Moving into his embrace felt like being made whole again after being torn apart.  Malory pressed her cheek against his shoulder and linked her hands behind his back.  “If they ever invent a time-travel machine, I need to take the first trip.  All I need is a two day hop back to make this right.”

“I’d rather you go a bit further, to when I was ready to ask a girl on a date for the first time,” he said softly.  “Tell me to ask you instead of Miranda Logan.”

“Why, so you can break my leg?” she tried to joke.

“So I could start out with the right girl, instead of the wrong one.”  He tipped up her chin.  “You know if that had happened, if I’d met you first, I think by now we’d be married.  Maybe even have a couple of kids.”

Her heart seemed to slither invisibly out of her chest and spill like an unseen pool of tears at his feet.  “You don’t really mean that.  Robert, despite what’s in those pictures, we barely know each other.”

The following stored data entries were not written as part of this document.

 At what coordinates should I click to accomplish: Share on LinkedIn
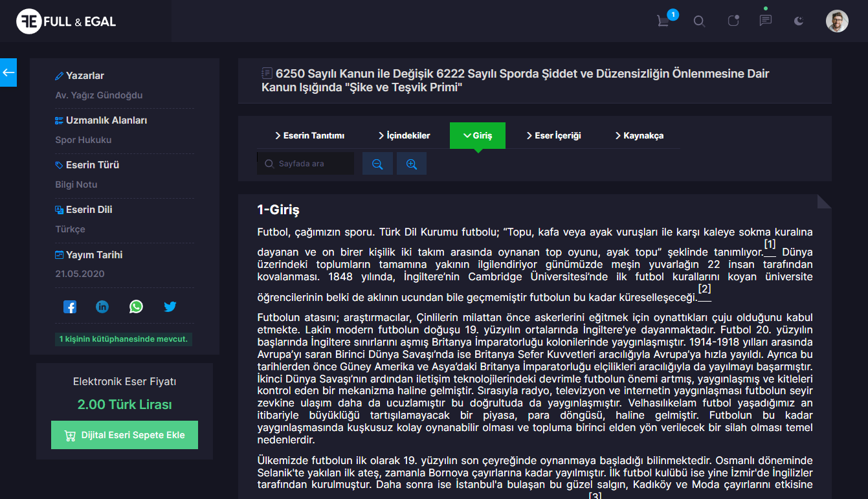102,307
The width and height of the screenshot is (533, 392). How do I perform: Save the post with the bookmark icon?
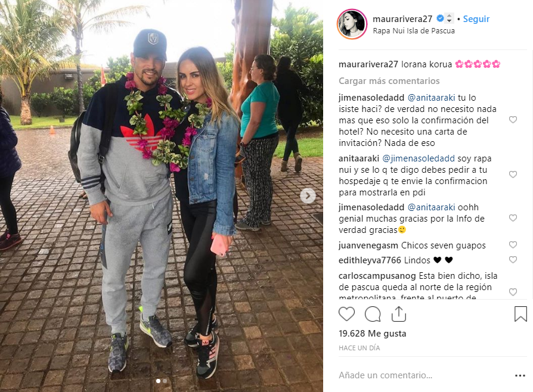pos(520,314)
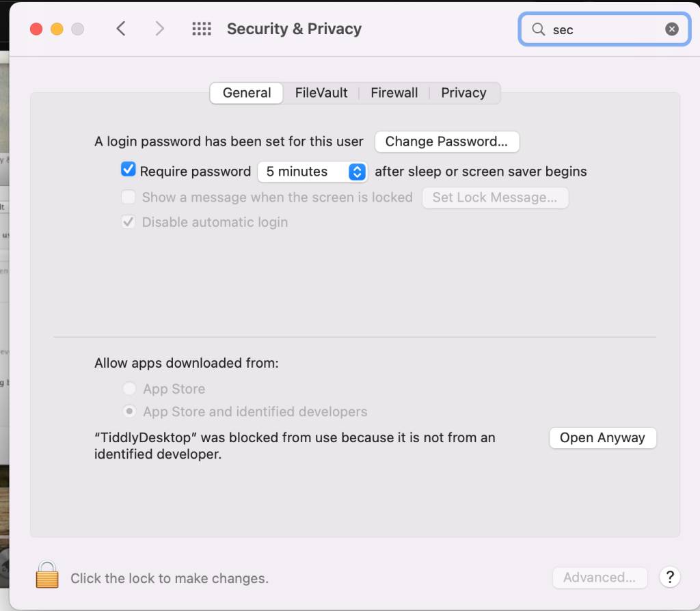
Task: Open the 5 minutes delay dropdown
Action: [312, 172]
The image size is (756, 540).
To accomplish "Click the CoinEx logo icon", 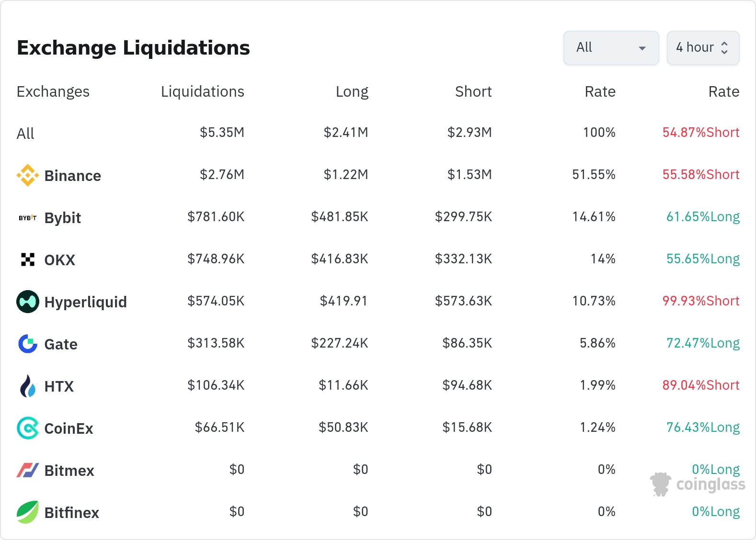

He nodded.  “It doesn’t make sense, does it?  But when I woke up in the room, with you in my arms, I felt right.  Like I’d been walking around half-empty and not even knowing it until you.  You fill me up, honey.  Every time I look you, you make me whole.  You make me cherish you.”

Suddenly Malory knew what they had to do.  “This man – this blackmailer – he stole that from us.”  She nodded at the photos.  “Do you agree?”  When he nodded, she took a deep breath.  “I want to take it back, Robert.  I want to be with you, without his drugs and his schemes and his evil.  Now.  Come to bed with me.”